Data in this exercise:
··········

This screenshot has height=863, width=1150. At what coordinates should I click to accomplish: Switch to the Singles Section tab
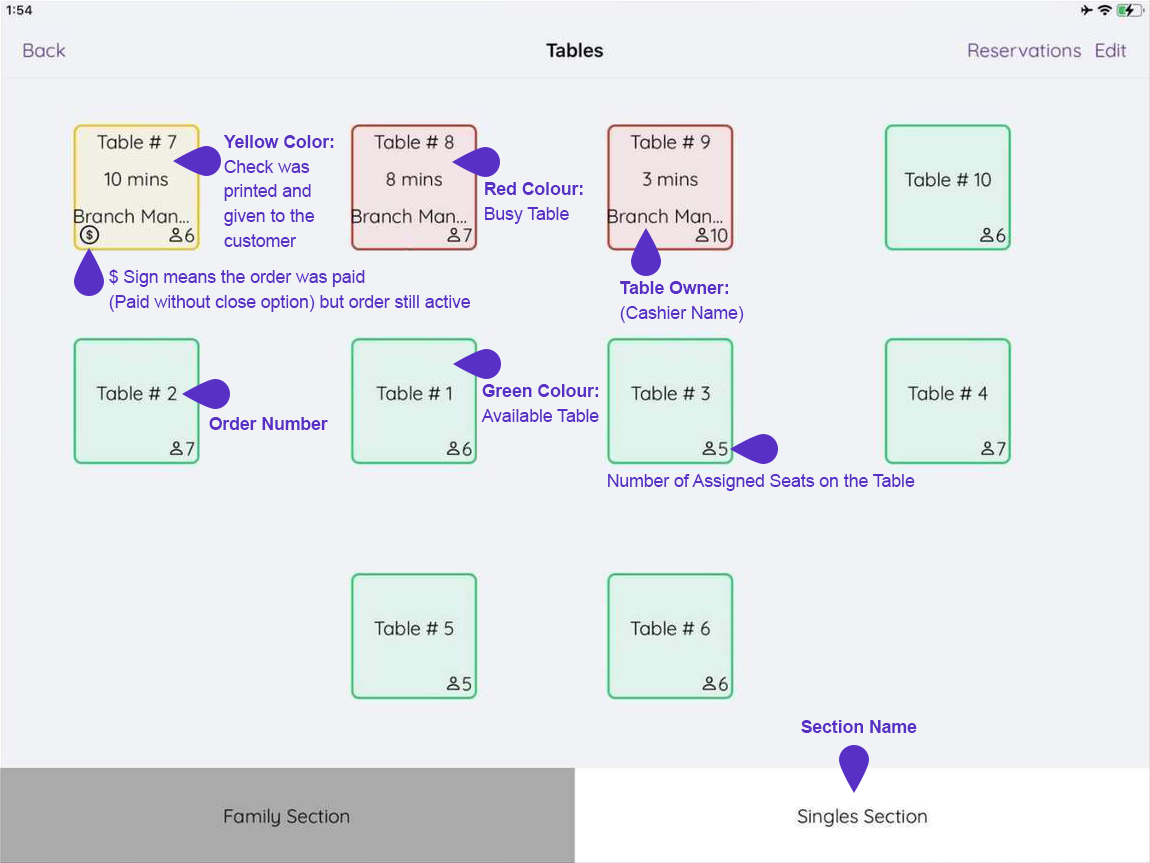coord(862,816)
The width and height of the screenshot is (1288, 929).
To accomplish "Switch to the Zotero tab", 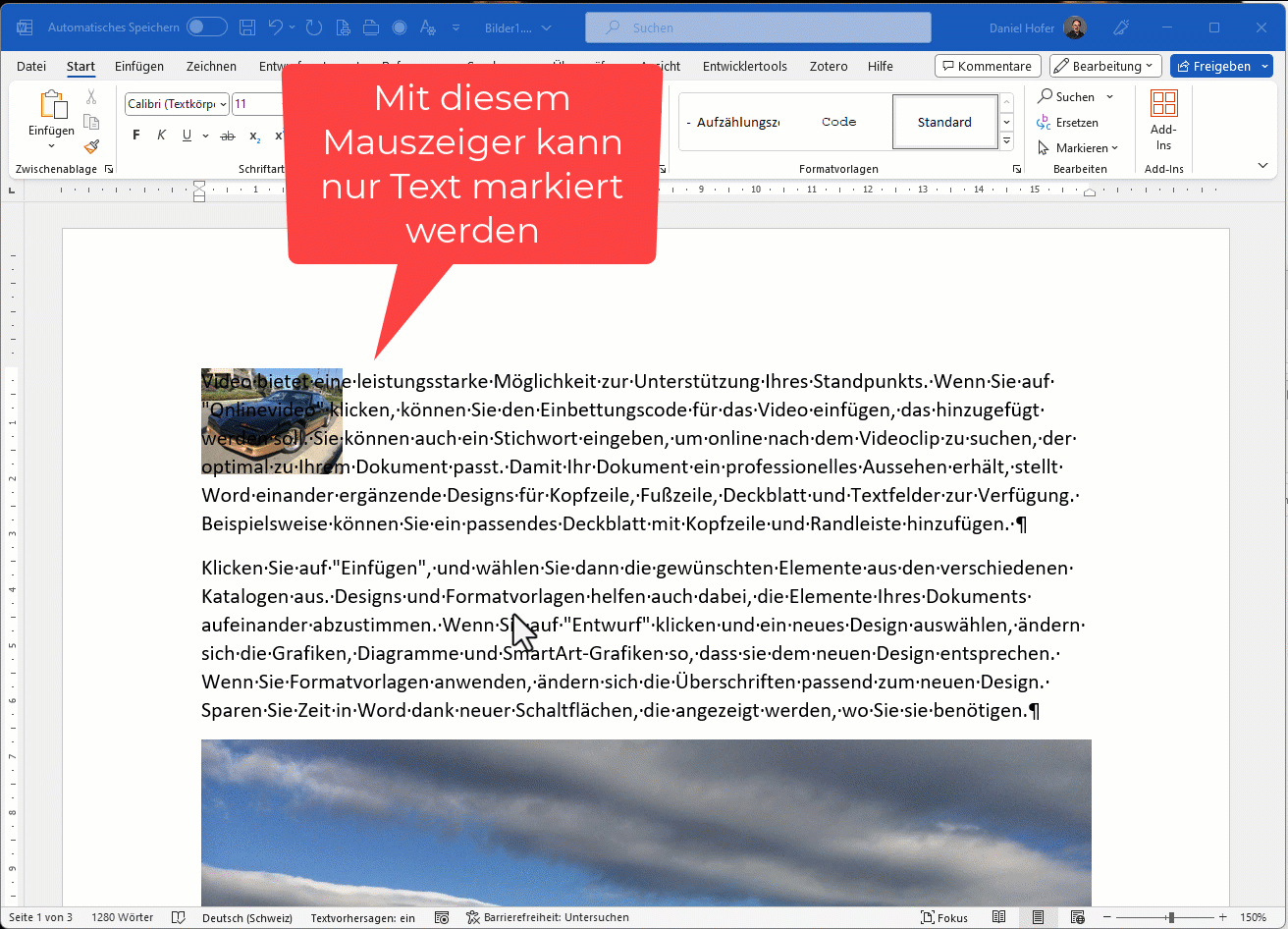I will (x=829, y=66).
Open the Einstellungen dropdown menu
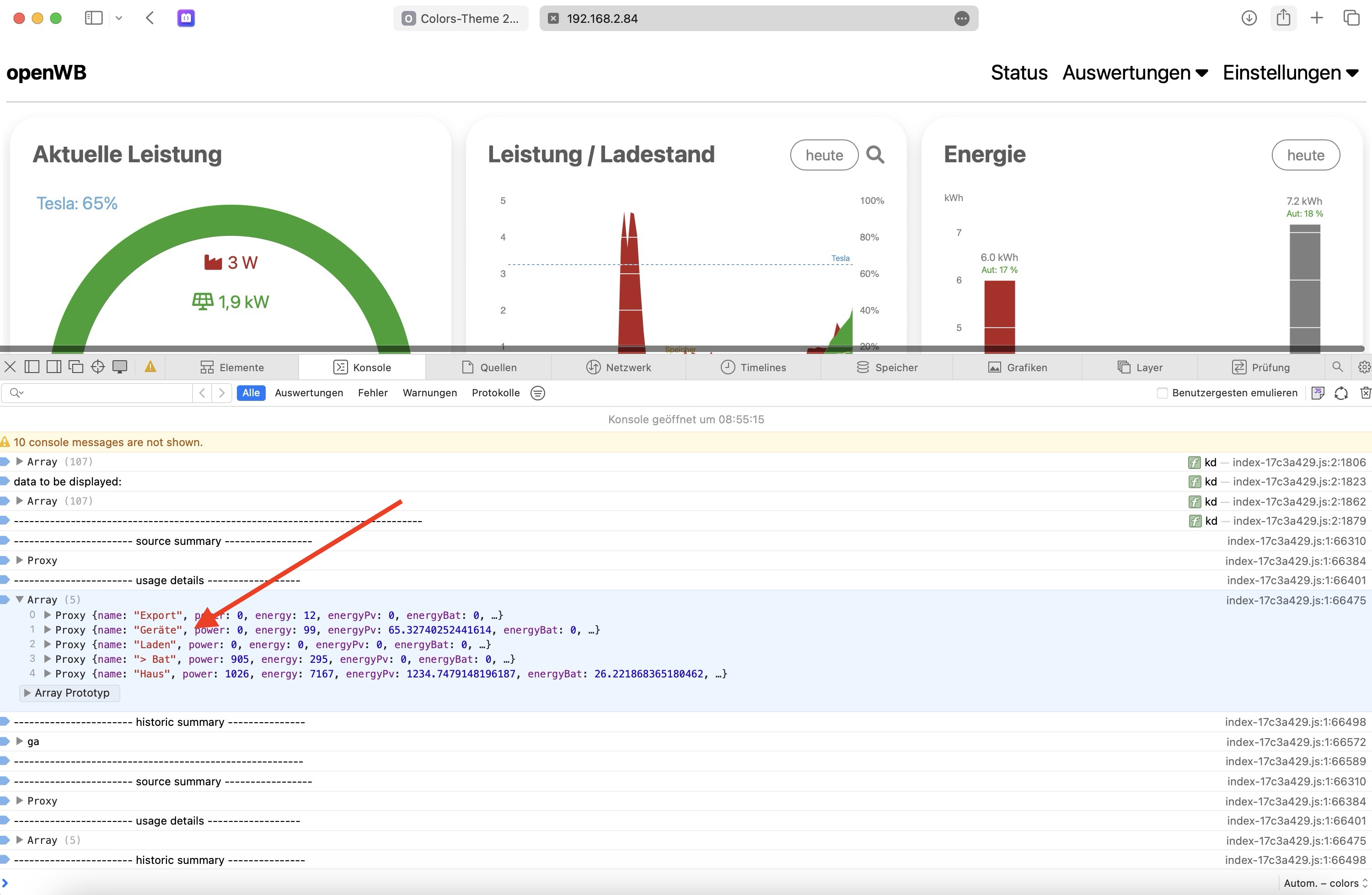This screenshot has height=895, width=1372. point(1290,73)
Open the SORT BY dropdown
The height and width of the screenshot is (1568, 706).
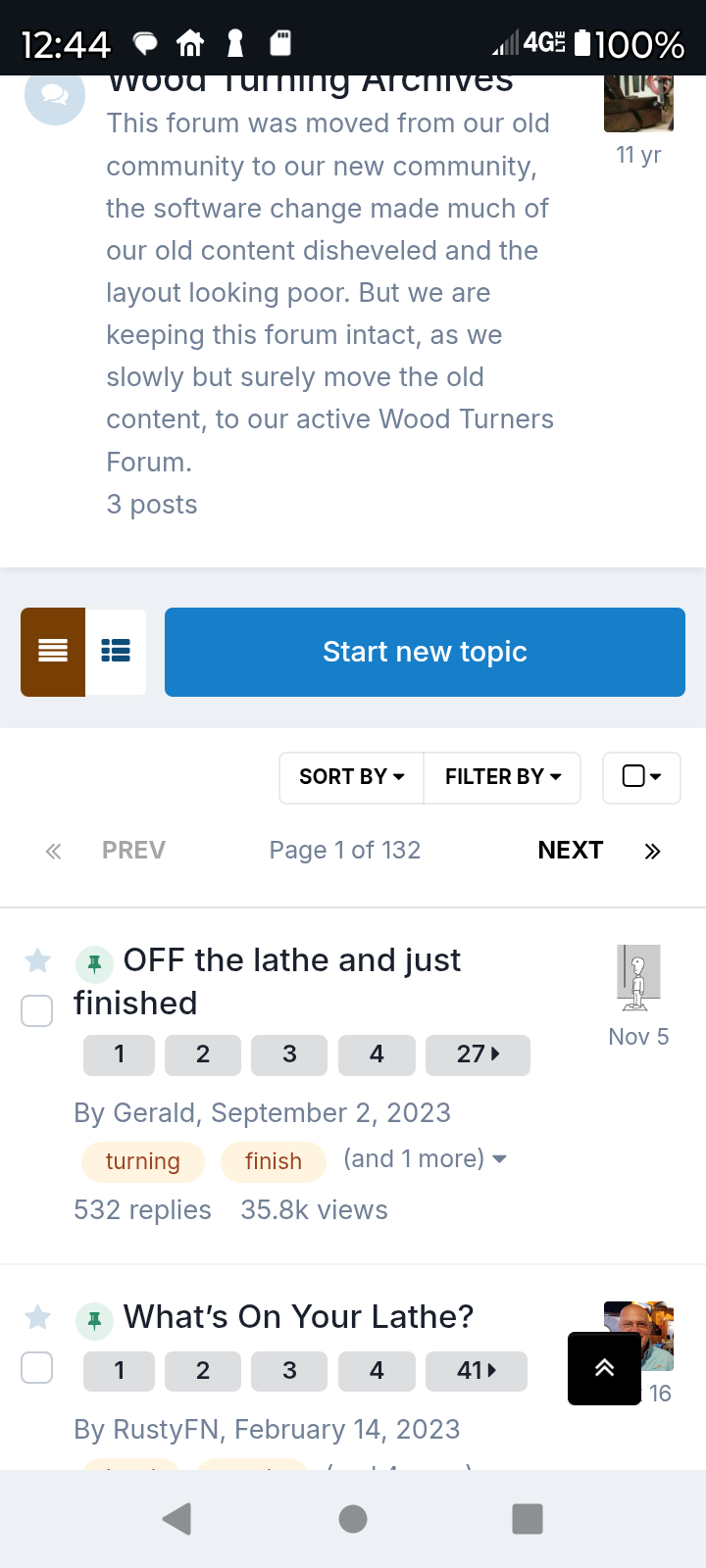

··········

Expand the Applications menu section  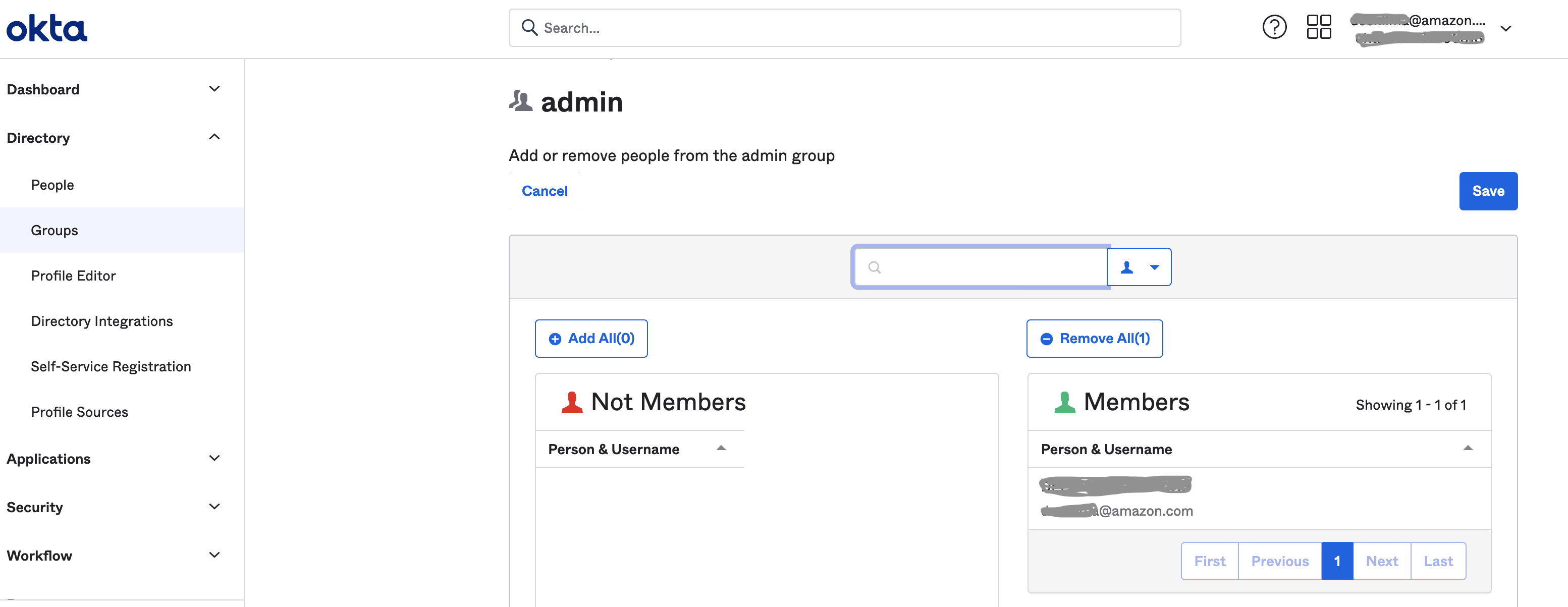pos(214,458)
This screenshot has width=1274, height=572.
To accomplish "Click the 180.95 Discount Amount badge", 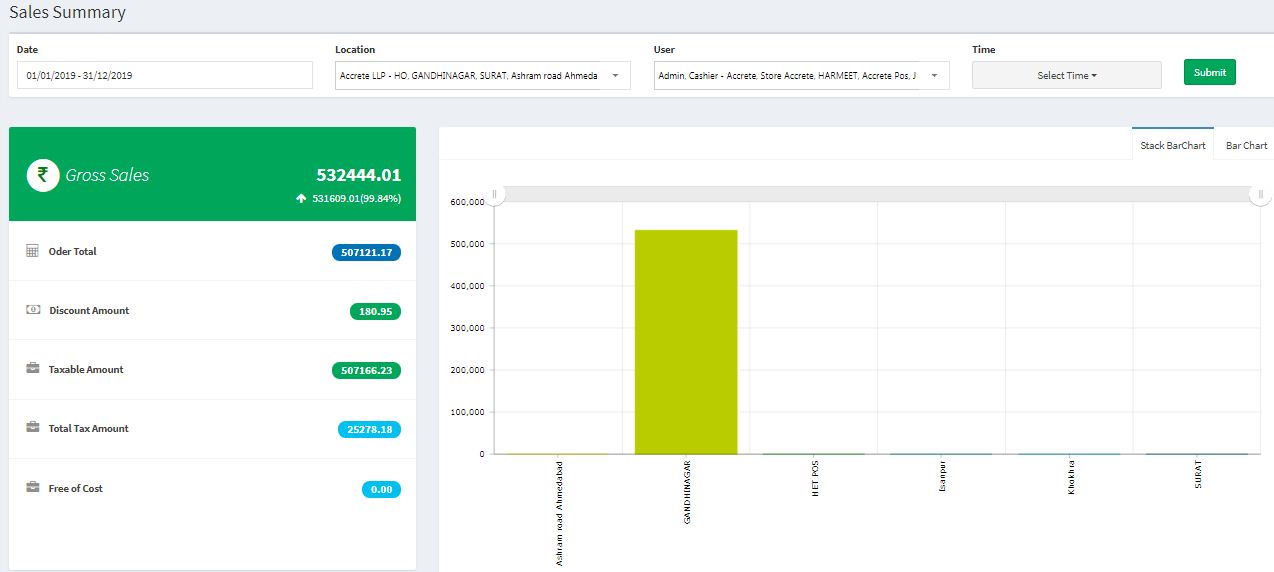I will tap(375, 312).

··········

Exercise goal:
What are the lines in the stretch from the line containing "Open the SORT BY dropdown" through the line containing "The height and"? Quote them word for word.

Response to this task:
Open the SORT BY dropdown
The height and width of the screenshot is (1568, 706).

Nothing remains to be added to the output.